- [GIVEN DATA]:
********************

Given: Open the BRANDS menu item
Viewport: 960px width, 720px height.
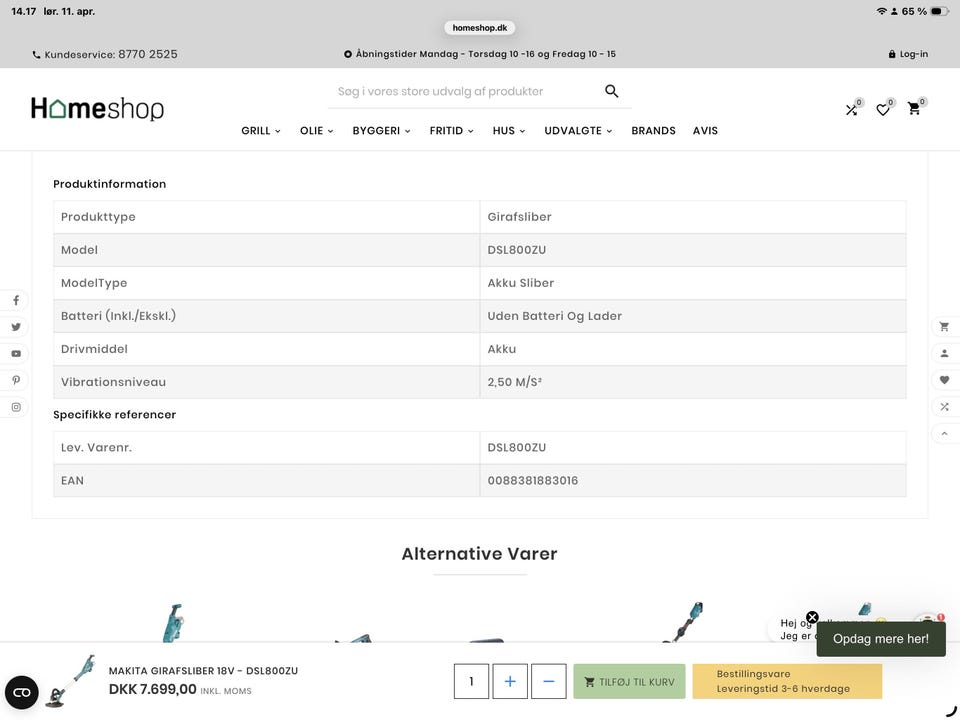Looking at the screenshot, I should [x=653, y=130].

********************

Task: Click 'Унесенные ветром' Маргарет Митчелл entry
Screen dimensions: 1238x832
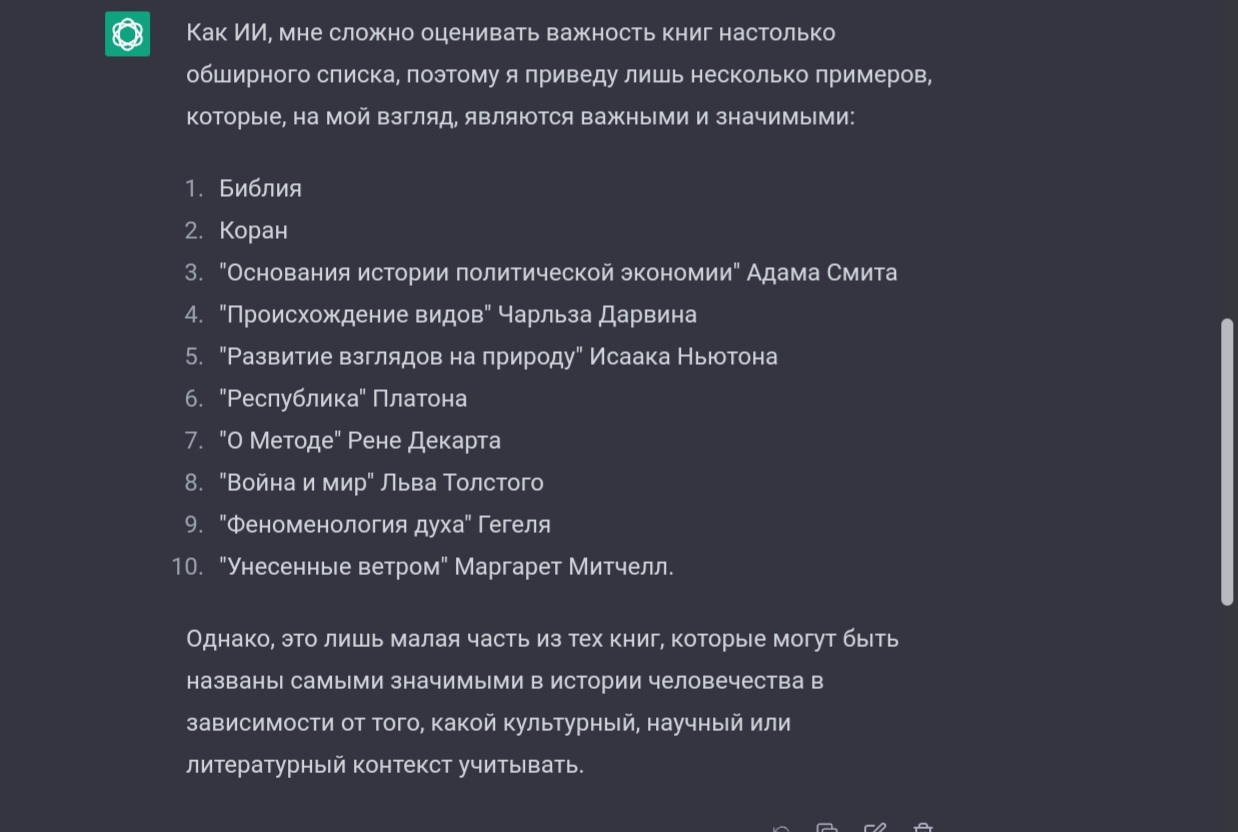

********************

- [EXERCISE AIM]:
All that belongs in your answer is the stretch of entries above from the line with "Task: Click 'Унесенные" through the line with "Screen dimensions: 1238x832", printed exactly.

- [YOUR RESPONSE]:
Task: Click 'Унесенные ветром' Маргарет Митчелл entry
Screen dimensions: 1238x832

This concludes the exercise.